_What you are asked to do:_ Could you return every line of the records below that contains the word "first"?

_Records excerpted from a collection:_
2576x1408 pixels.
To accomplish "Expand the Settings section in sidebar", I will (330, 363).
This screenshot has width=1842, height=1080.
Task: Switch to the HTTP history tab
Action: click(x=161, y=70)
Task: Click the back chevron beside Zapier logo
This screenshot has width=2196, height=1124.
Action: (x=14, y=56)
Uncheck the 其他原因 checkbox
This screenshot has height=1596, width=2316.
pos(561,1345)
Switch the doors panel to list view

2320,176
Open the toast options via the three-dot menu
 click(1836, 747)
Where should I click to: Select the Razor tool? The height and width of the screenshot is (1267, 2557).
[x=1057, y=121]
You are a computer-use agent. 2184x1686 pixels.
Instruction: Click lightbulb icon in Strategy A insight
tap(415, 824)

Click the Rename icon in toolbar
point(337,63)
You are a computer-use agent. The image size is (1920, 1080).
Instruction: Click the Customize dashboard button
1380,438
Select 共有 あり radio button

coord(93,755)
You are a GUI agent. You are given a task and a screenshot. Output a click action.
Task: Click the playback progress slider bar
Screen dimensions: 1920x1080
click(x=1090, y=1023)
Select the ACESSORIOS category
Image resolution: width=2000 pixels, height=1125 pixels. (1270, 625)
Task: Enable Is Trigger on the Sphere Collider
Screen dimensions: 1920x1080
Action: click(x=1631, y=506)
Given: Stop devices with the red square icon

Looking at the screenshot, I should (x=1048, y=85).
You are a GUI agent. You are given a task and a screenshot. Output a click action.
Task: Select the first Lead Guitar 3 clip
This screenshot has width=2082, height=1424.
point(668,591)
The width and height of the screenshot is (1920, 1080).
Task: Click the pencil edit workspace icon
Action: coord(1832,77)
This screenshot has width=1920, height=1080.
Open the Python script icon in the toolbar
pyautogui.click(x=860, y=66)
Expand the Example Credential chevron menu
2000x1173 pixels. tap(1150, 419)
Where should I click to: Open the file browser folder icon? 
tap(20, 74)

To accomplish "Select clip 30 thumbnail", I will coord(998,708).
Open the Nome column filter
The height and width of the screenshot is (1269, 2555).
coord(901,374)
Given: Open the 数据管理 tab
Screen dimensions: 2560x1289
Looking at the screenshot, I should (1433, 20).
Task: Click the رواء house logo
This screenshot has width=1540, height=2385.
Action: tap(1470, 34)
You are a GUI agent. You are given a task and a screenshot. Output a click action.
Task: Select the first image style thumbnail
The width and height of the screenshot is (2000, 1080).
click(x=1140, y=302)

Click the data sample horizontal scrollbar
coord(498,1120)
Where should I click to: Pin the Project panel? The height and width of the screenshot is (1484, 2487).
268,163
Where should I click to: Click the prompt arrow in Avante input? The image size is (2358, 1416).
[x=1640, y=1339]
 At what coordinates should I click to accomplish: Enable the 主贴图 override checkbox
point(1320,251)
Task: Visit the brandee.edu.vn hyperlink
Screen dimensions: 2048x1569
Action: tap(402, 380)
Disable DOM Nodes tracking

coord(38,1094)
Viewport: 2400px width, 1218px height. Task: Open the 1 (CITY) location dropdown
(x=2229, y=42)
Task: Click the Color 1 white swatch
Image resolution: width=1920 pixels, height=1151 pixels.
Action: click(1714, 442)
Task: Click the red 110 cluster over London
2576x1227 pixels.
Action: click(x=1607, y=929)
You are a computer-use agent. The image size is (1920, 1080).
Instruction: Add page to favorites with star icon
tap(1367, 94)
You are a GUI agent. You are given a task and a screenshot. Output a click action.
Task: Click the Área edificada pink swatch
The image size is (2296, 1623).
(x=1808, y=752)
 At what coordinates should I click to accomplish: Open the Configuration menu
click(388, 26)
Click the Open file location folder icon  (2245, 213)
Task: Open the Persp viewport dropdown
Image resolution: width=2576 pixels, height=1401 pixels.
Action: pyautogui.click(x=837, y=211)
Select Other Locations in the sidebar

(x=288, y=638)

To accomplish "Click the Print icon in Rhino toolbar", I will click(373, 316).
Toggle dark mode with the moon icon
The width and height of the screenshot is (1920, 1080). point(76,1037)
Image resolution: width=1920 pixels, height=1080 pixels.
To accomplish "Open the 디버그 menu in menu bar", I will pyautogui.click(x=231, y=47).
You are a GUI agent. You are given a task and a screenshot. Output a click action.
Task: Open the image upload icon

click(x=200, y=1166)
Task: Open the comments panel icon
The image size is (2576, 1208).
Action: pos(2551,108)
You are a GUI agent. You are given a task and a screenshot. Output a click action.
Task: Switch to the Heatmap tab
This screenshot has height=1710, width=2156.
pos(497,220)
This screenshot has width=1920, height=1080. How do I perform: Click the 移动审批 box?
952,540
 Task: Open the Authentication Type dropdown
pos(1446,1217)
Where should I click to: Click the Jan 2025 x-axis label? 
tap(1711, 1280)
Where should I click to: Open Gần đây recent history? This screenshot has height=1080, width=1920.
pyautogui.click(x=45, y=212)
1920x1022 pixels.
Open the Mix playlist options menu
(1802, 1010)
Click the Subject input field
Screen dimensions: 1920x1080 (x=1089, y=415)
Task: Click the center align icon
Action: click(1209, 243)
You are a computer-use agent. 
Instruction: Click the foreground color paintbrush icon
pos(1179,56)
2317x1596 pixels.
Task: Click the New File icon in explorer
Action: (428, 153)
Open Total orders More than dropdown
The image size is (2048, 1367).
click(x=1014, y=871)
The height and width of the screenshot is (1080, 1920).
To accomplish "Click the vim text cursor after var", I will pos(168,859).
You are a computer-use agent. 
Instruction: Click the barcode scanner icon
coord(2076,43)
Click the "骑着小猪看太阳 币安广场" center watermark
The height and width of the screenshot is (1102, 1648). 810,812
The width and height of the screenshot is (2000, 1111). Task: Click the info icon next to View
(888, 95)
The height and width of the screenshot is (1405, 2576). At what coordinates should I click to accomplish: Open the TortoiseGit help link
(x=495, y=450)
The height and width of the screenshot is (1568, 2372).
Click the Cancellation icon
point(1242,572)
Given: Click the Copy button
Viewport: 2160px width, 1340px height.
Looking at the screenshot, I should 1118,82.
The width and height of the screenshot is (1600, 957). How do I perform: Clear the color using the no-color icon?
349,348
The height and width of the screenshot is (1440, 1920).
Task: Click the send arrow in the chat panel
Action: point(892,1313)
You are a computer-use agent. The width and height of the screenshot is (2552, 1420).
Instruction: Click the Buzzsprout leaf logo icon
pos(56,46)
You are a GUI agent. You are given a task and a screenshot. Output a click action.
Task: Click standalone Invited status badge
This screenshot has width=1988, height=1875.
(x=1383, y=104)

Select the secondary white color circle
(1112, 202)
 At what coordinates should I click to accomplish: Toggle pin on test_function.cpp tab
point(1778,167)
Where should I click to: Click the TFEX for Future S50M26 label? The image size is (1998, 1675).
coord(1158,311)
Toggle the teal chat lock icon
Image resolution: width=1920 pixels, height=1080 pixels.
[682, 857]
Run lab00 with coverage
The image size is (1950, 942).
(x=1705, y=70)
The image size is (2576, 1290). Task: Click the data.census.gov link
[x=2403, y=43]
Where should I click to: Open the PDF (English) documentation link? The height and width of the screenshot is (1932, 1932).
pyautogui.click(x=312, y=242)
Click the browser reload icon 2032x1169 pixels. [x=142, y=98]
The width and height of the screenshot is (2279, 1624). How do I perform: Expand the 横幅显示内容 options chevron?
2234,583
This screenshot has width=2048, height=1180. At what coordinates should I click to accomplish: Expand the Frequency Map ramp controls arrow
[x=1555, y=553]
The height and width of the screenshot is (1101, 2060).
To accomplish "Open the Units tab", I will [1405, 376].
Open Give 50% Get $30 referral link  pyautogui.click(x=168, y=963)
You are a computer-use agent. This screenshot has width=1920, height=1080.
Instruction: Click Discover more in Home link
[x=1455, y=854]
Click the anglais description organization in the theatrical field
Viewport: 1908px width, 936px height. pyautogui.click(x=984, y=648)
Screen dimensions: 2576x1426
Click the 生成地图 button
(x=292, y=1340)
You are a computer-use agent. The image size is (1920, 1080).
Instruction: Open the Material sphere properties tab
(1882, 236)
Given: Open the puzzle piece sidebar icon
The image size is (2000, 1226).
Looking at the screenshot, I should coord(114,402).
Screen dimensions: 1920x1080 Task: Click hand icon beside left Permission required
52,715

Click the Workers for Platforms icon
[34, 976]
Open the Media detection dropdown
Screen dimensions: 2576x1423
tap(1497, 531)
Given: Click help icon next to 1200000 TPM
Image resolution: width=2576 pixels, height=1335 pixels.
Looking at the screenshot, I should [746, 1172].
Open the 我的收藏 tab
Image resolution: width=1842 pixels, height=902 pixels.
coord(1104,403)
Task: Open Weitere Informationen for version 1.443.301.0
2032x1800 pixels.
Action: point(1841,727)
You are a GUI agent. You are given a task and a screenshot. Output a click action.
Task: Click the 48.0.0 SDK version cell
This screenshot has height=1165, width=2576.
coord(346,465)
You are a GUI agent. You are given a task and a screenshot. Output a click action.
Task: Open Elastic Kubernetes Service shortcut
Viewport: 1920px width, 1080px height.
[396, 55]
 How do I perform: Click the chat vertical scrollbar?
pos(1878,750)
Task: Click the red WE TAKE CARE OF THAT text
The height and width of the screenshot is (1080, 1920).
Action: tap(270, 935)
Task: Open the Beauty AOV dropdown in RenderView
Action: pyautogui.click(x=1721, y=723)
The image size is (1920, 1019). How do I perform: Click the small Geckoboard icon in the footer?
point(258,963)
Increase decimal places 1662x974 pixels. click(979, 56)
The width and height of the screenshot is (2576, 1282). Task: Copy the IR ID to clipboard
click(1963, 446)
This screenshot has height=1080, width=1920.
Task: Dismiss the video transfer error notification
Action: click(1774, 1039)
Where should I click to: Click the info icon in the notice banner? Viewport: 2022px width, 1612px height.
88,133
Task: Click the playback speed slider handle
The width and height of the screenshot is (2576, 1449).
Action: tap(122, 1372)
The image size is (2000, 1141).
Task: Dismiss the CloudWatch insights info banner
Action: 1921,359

_Response to this exercise:_
Task: Select the first Lead Guitar 3 clip
Task: Select the first image style thumbnail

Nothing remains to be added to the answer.